[Stored records]
*** Block opens ***
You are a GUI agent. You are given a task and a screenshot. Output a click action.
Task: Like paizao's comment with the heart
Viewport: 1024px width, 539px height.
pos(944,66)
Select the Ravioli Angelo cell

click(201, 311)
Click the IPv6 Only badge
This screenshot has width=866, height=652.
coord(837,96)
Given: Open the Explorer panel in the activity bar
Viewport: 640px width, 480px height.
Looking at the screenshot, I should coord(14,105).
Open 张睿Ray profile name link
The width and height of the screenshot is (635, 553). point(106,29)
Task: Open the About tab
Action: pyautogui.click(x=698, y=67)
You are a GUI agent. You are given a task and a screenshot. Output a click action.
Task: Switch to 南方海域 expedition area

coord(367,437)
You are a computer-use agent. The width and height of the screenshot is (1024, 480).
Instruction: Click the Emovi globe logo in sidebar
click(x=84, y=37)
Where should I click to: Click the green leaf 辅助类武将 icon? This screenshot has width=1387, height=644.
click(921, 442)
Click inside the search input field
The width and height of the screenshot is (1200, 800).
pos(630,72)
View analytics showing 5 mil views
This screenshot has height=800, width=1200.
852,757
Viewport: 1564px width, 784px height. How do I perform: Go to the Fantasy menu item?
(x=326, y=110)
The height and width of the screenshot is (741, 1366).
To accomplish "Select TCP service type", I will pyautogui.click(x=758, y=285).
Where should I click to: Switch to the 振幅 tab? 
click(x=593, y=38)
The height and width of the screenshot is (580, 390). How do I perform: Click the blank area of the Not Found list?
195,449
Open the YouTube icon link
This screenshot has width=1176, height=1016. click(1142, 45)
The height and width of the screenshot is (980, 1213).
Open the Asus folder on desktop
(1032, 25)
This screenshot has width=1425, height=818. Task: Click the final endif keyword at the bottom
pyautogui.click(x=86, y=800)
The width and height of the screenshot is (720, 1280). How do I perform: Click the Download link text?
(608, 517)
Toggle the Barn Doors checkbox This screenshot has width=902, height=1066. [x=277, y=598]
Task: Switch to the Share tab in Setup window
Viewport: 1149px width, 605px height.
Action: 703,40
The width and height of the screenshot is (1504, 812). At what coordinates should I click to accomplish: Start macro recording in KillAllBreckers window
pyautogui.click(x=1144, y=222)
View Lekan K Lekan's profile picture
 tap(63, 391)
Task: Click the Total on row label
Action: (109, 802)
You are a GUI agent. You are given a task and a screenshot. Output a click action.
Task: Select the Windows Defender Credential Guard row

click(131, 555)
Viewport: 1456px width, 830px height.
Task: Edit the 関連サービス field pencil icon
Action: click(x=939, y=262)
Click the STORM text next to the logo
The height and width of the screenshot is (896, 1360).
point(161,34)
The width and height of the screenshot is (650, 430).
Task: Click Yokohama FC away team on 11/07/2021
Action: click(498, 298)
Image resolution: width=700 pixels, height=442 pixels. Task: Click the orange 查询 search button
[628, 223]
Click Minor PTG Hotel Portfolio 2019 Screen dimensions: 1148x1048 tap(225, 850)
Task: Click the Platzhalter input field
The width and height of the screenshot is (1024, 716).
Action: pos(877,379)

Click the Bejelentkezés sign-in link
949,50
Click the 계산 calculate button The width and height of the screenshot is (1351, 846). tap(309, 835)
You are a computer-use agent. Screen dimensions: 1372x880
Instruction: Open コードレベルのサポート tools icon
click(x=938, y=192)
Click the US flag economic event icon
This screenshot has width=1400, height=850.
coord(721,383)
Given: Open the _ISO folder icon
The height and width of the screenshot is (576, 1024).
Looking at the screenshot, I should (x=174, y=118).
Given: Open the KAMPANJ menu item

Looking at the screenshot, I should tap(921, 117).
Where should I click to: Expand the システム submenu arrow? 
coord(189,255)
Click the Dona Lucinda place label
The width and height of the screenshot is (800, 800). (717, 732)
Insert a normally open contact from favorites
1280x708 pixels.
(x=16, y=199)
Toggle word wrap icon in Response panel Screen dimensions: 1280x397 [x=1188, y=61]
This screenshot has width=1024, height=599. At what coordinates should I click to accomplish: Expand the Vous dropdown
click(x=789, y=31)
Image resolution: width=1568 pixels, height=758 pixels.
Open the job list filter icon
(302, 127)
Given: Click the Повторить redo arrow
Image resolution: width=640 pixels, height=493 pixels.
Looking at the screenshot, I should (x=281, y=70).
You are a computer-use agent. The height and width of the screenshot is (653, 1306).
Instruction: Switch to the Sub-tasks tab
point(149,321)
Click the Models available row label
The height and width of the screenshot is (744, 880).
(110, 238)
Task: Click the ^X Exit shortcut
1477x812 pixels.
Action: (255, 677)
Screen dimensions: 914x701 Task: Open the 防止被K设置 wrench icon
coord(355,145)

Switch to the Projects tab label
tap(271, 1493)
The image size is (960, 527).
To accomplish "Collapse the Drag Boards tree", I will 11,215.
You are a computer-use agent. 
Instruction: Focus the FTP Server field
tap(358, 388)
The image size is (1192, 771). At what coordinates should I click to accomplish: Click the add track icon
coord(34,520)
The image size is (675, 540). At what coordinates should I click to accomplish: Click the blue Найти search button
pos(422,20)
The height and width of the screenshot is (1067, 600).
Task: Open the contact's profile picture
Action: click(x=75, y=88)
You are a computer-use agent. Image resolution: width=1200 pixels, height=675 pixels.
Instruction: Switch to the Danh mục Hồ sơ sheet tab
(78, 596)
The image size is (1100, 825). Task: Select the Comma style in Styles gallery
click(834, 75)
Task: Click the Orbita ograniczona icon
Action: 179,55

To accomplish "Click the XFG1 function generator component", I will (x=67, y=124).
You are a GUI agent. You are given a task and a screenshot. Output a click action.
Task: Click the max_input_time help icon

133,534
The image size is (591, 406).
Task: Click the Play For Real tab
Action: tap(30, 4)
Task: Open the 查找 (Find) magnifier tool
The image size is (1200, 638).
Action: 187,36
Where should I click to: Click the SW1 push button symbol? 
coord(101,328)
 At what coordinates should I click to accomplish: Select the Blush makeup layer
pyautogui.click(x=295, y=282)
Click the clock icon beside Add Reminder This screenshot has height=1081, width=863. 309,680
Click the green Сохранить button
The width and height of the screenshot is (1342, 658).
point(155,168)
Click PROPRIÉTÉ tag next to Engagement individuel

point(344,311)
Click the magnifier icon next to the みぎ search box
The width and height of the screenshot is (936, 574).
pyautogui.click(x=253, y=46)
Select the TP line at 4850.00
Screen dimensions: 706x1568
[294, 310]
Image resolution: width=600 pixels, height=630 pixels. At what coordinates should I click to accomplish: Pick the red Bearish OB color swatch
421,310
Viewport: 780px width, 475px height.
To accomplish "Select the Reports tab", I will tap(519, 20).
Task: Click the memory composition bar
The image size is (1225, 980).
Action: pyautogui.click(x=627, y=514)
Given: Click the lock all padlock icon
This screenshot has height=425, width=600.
*** Block closes ***
▸ **What to work on**:
The data above should be output exactly, with each line intact.

▸ **Solution**:
You are a GUI agent. You are given a task and a screenshot. Output a click action.
Task: Like paizao's comment with the heart
Viewport: 1024px width, 539px height.
pos(944,66)
Select the Ravioli Angelo cell

click(201, 311)
Click the IPv6 Only badge
This screenshot has width=866, height=652.
coord(837,96)
Given: Open the Explorer panel in the activity bar
Viewport: 640px width, 480px height.
Looking at the screenshot, I should coord(14,105).
Open 张睿Ray profile name link
The width and height of the screenshot is (635, 553). point(106,29)
Task: Open the About tab
Action: pyautogui.click(x=698, y=67)
You are a GUI agent. You are given a task and a screenshot. Output a click action.
Task: Switch to 南方海域 expedition area

coord(367,437)
You are a computer-use agent. The width and height of the screenshot is (1024, 480).
Instruction: Click the Emovi globe logo in sidebar
click(x=84, y=37)
Where should I click to: Click the green leaf 辅助类武将 icon? This screenshot has width=1387, height=644.
click(921, 442)
Click inside the search input field
The width and height of the screenshot is (1200, 800).
pos(630,72)
View analytics showing 5 mil views
This screenshot has height=800, width=1200.
852,757
Viewport: 1564px width, 784px height. How do I perform: Go to the Fantasy menu item?
(x=326, y=110)
The height and width of the screenshot is (741, 1366).
To accomplish "Select TCP service type", I will pyautogui.click(x=758, y=285).
Where should I click to: Switch to the 振幅 tab? 
click(x=593, y=38)
The height and width of the screenshot is (580, 390). How do I perform: Click the blank area of the Not Found list?
195,449
Open the YouTube icon link
This screenshot has width=1176, height=1016. click(1142, 45)
The height and width of the screenshot is (980, 1213).
Open the Asus folder on desktop
(1032, 25)
This screenshot has width=1425, height=818. Task: Click the final endif keyword at the bottom
pyautogui.click(x=86, y=800)
The width and height of the screenshot is (720, 1280). How do I perform: Click the Download link text?
(608, 517)
Toggle the Barn Doors checkbox This screenshot has width=902, height=1066. [x=277, y=598]
Task: Switch to the Share tab in Setup window
Viewport: 1149px width, 605px height.
Action: 703,40
The width and height of the screenshot is (1504, 812). At what coordinates should I click to accomplish: Start macro recording in KillAllBreckers window
pyautogui.click(x=1144, y=222)
View Lekan K Lekan's profile picture
 tap(63, 391)
Task: Click the Total on row label
Action: (109, 802)
You are a GUI agent. You are given a task and a screenshot. Output a click action.
Task: Select the Windows Defender Credential Guard row

click(131, 555)
Viewport: 1456px width, 830px height.
Task: Edit the 関連サービス field pencil icon
Action: click(x=939, y=262)
Click the STORM text next to the logo
The height and width of the screenshot is (896, 1360).
point(161,34)
The width and height of the screenshot is (650, 430).
Task: Click Yokohama FC away team on 11/07/2021
Action: click(498, 298)
Image resolution: width=700 pixels, height=442 pixels. Task: Click the orange 查询 search button
[628, 223]
Click Minor PTG Hotel Portfolio 2019 Screen dimensions: 1148x1048 tap(225, 850)
Task: Click the Platzhalter input field
The width and height of the screenshot is (1024, 716).
Action: pos(877,379)

Click the Bejelentkezés sign-in link
949,50
Click the 계산 calculate button The width and height of the screenshot is (1351, 846). tap(309, 835)
You are a computer-use agent. Screen dimensions: 1372x880
Instruction: Open コードレベルのサポート tools icon
click(x=938, y=192)
Click the US flag economic event icon
This screenshot has width=1400, height=850.
coord(721,383)
Given: Open the _ISO folder icon
The height and width of the screenshot is (576, 1024).
Looking at the screenshot, I should (x=174, y=118).
Given: Open the KAMPANJ menu item

Looking at the screenshot, I should tap(921, 117).
Where should I click to: Expand the システム submenu arrow? 
coord(189,255)
Click the Dona Lucinda place label
The width and height of the screenshot is (800, 800). (717, 732)
Insert a normally open contact from favorites
1280x708 pixels.
(x=16, y=199)
Toggle word wrap icon in Response panel Screen dimensions: 1280x397 [x=1188, y=61]
This screenshot has width=1024, height=599. At what coordinates should I click to accomplish: Expand the Vous dropdown
click(x=789, y=31)
Image resolution: width=1568 pixels, height=758 pixels.
Open the job list filter icon
(302, 127)
Given: Click the Повторить redo arrow
Image resolution: width=640 pixels, height=493 pixels.
Looking at the screenshot, I should (x=281, y=70).
You are a computer-use agent. The height and width of the screenshot is (653, 1306).
Instruction: Switch to the Sub-tasks tab
point(149,321)
Click the Models available row label
The height and width of the screenshot is (744, 880).
(110, 238)
Task: Click the ^X Exit shortcut
1477x812 pixels.
Action: (255, 677)
Screen dimensions: 914x701 Task: Open the 防止被K设置 wrench icon
coord(355,145)

Switch to the Projects tab label
tap(271, 1493)
The image size is (960, 527).
To accomplish "Collapse the Drag Boards tree", I will 11,215.
You are a computer-use agent. 
Instruction: Focus the FTP Server field
tap(358, 388)
The image size is (1192, 771). At what coordinates should I click to accomplish: Click the add track icon
coord(34,520)
The image size is (675, 540). At what coordinates should I click to accomplish: Click the blue Найти search button
pos(422,20)
The height and width of the screenshot is (1067, 600).
Task: Open the contact's profile picture
Action: click(x=75, y=88)
You are a computer-use agent. Image resolution: width=1200 pixels, height=675 pixels.
Instruction: Switch to the Danh mục Hồ sơ sheet tab
(78, 596)
The image size is (1100, 825). Task: Select the Comma style in Styles gallery
click(834, 75)
Task: Click the Orbita ograniczona icon
Action: 179,55

To accomplish "Click the XFG1 function generator component", I will (x=67, y=124).
You are a GUI agent. You are given a task and a screenshot. Output a click action.
Task: Click the max_input_time help icon

133,534
The image size is (591, 406).
Task: Click the Play For Real tab
Action: tap(30, 4)
Task: Open the 查找 (Find) magnifier tool
The image size is (1200, 638).
Action: 187,36
Where should I click to: Click the SW1 push button symbol? 
coord(101,328)
 At what coordinates should I click to accomplish: Select the Blush makeup layer
pyautogui.click(x=295, y=282)
Click the clock icon beside Add Reminder This screenshot has height=1081, width=863. 309,680
Click the green Сохранить button
The width and height of the screenshot is (1342, 658).
point(155,168)
Click PROPRIÉTÉ tag next to Engagement individuel

point(344,311)
Click the magnifier icon next to the みぎ search box
The width and height of the screenshot is (936, 574).
pyautogui.click(x=253, y=46)
Select the TP line at 4850.00
Screen dimensions: 706x1568
[294, 310]
Image resolution: width=600 pixels, height=630 pixels. At what coordinates should I click to accomplish: Pick the red Bearish OB color swatch
421,310
Viewport: 780px width, 475px height.
To accomplish "Select the Reports tab", I will tap(519, 20).
Task: Click the memory composition bar
The image size is (1225, 980).
Action: pyautogui.click(x=627, y=514)
Given: Click the lock all padlock icon
This screenshot has height=425, width=600.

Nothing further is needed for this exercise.